It’s been 10 years since the beginning of the worldwide (H1N1)pdm09 influenza virus pandemic
, and while preparedness to detect and respond to influenza pandemics has improved in the decade since, it remains 1 of the greatest public health challenges of our time.
According to estimates from the US Centers for Disease Control and Prevention (CDC), the United States saw 60.8 million cases, 274,304 hospitalizations, and 12,469 deaths due to H1N1 virus between April 12, 2009 to April 10, 2010. Worldwide, the virus caused an estimated 151,700-575,400 deaths. In an interview with Contagion®
, William Schaffner, MD, past president of the National Foundation for Infectious Diseases pointed out just how hard it is to predict the severity of flu from season to season.
“As we say in the trade, if you’ve seen 1 flu season, you’ve seen 1 flu season,” joked Schaffner about the mutable virus. “Almost at any time could we have a major new influenza pandemic with a new virus such as 2009.”
We are somewhat more prepared now than we were 10 years ago for pandemic influenza, says Schaffner, thanks to substantial advances including more precise diagnostic tests and an increase in the number of laboratories testing influenza viruses for resistance to antivirals. On the clinical side, though, there will always be finite resources such as hospital beds, respirators, and trained personnel to handle a surge in patient evaluation and treatment needs, both outpatient and inpatient. “What we have done is reevaluated our emergency pandemic preparedness plan, so we can adjust the finite resources we have and redirect many of them to pandemic should the need arise,” said Schaffner, though a bad flu season can still quickly strain the United States health care system.
“On the preventive side we’ve made what I would call baby steps, and here science is the block,” said Schaffner, noting the last decade has seen ample flu vaccine research leading to the availability of high-dose vaccine, adjuvanted vaccine, recombinant vaccine, and cell-based vaccines which can be produced more rapidly in response to a new pandemic flu. And while still years away from being on the market, researchers continue to work towards developing a universal flu vaccine that could offer protection across multiple flu seasons as well as new methods for administering the flu vaccine, such as an ingestible capsule or a microneedle skin patch.

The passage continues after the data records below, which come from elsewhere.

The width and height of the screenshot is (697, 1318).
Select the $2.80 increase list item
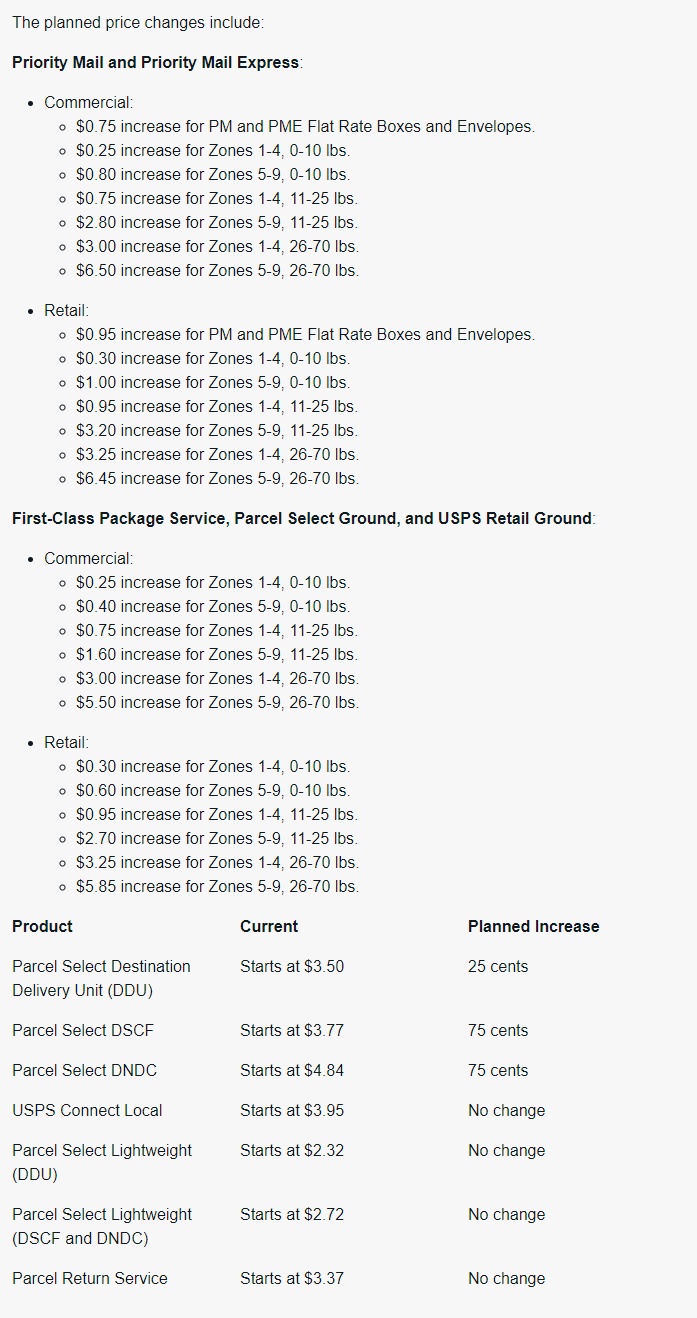click(x=216, y=222)
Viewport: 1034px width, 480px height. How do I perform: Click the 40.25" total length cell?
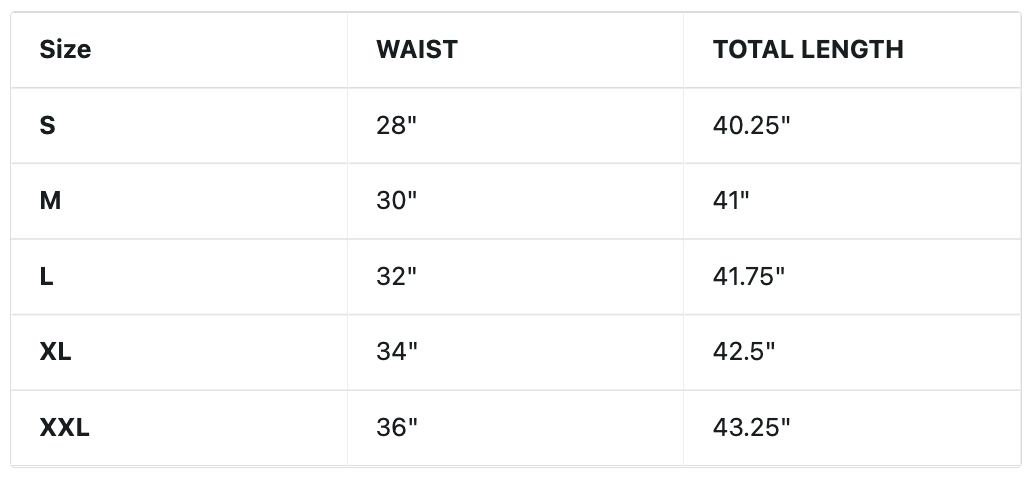point(751,125)
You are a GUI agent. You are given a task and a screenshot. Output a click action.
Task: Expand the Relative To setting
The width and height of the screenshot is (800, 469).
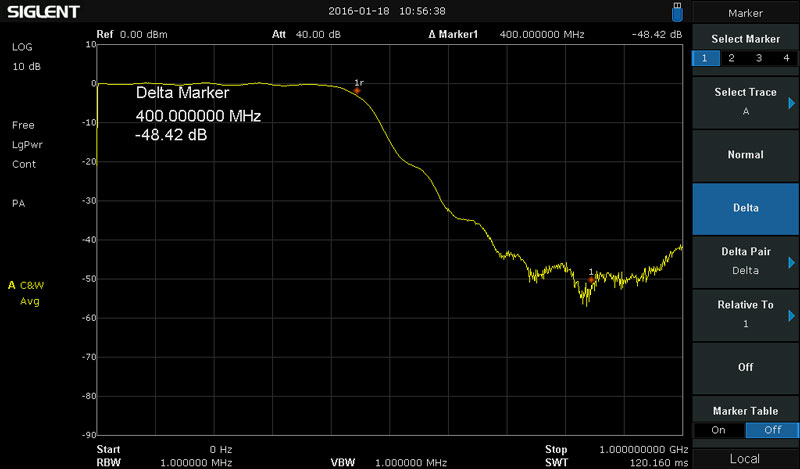(x=745, y=314)
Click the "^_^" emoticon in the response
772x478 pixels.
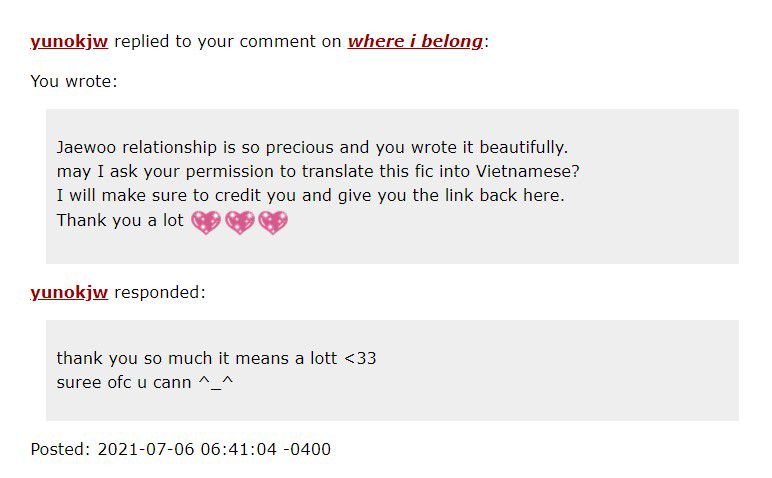pos(216,382)
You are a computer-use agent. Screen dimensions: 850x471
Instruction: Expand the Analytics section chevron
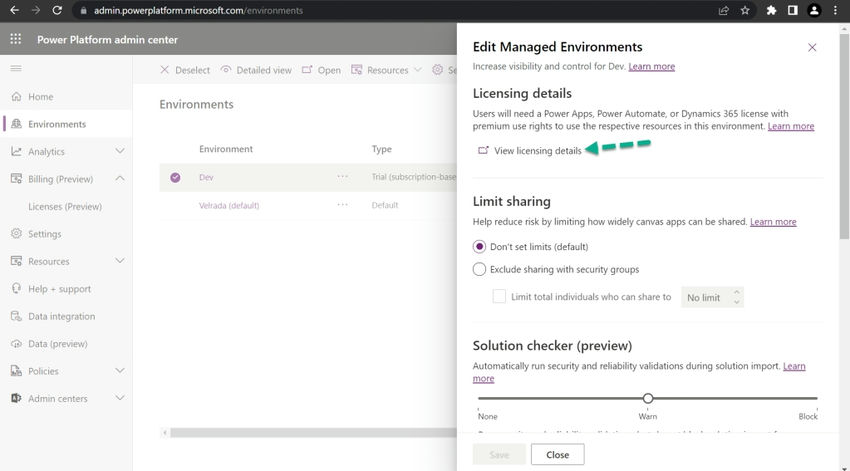[120, 152]
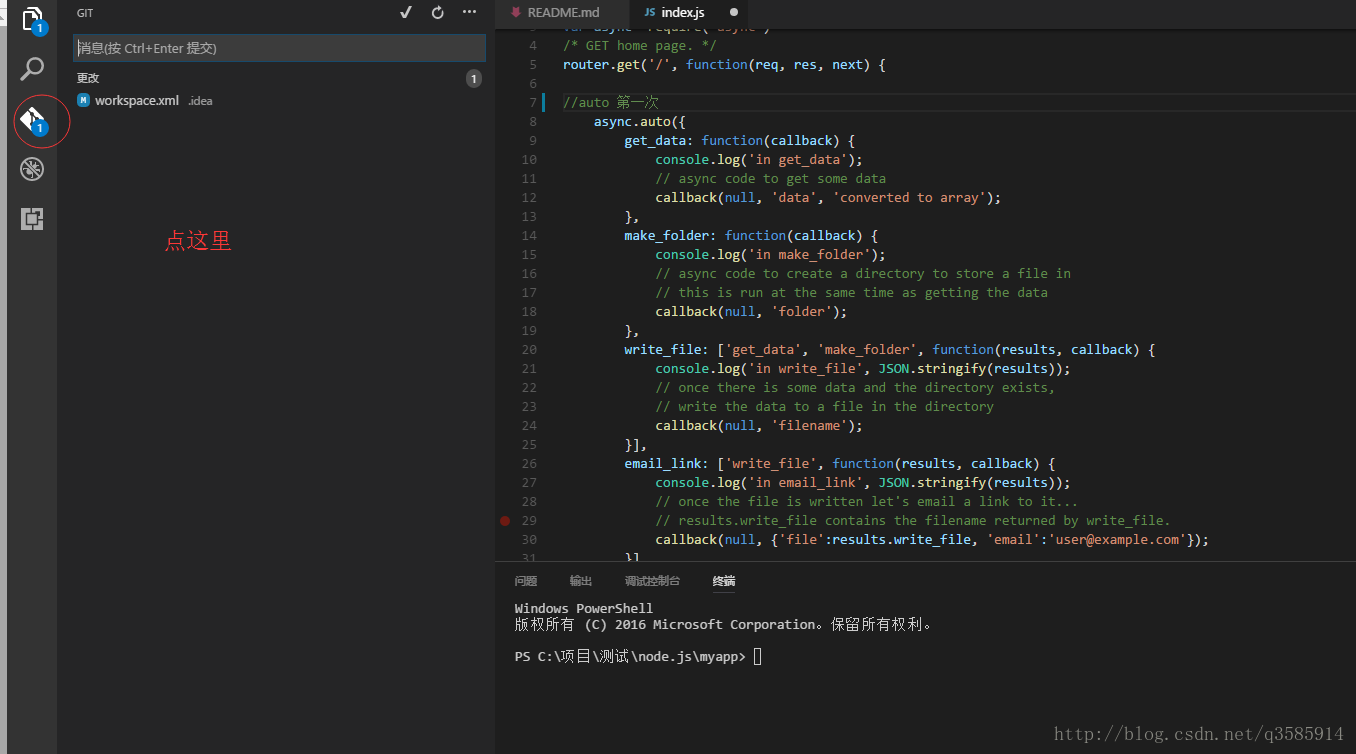Image resolution: width=1356 pixels, height=754 pixels.
Task: Open the 输出 output panel tab
Action: pos(581,581)

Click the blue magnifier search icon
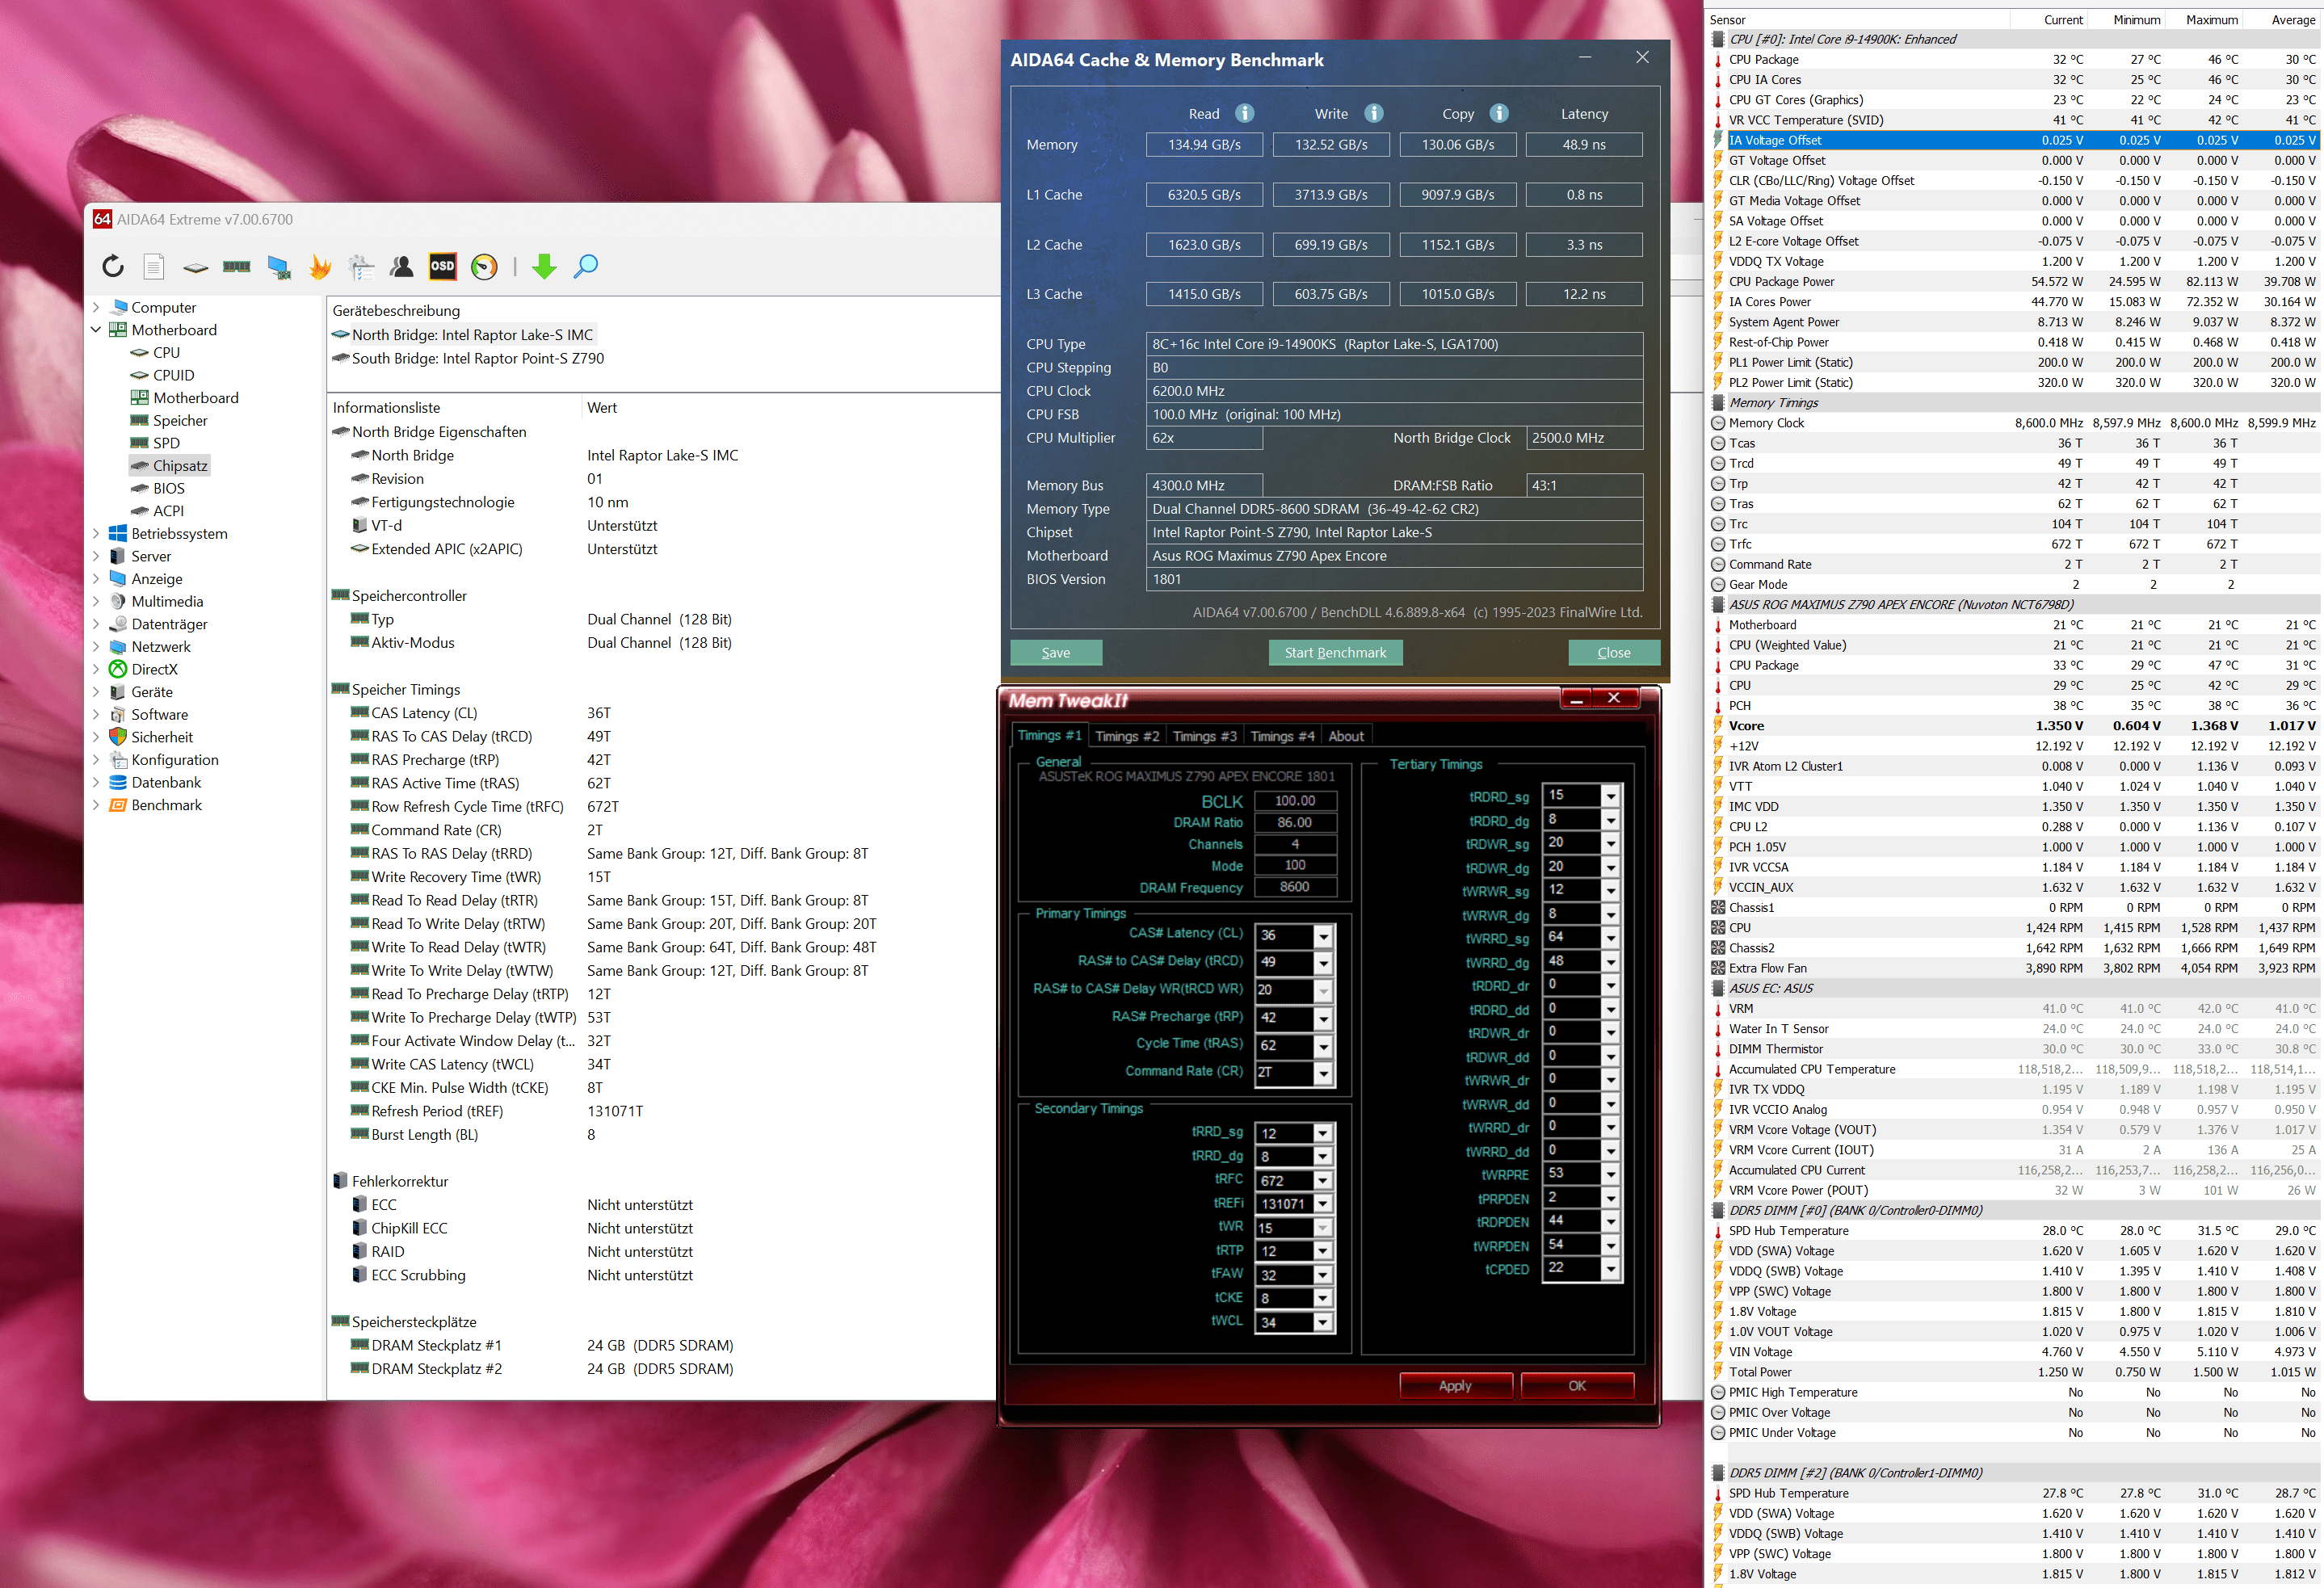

“If we had those we could entirely reconfigure how we deliver influenza vaccine to large segments of the population much more quickly,” said Schaffer. “Those research efforts have not yet culminated in practical products but over these 10 years we’ve gotten much closer.”
As a consequence of the 2009 H1N1 pandemic, the World Health Organization’s Global Influenza Surveillance and Response System
is now much more robust and better integrated, growing by more than 26% since 2014. With most new influenza virus strains emerging from Southeast Asia, Schaffner says that the surveillance system is constantly looking at the circulating influenza viruses in the Northern and Southern Hemispheres. It now has the capacity to quickly sequence influenza virus genomes and share that information in real time.
“That whole alert system is much more efficient and comprehensive than it was a decade ago,” giving the health care system more time to prepare for emerging pandemic viruses, said Schaffner. “The antiviral drug manufacturers would have more time to gear up their production, and we would have more time to create a vaccine.”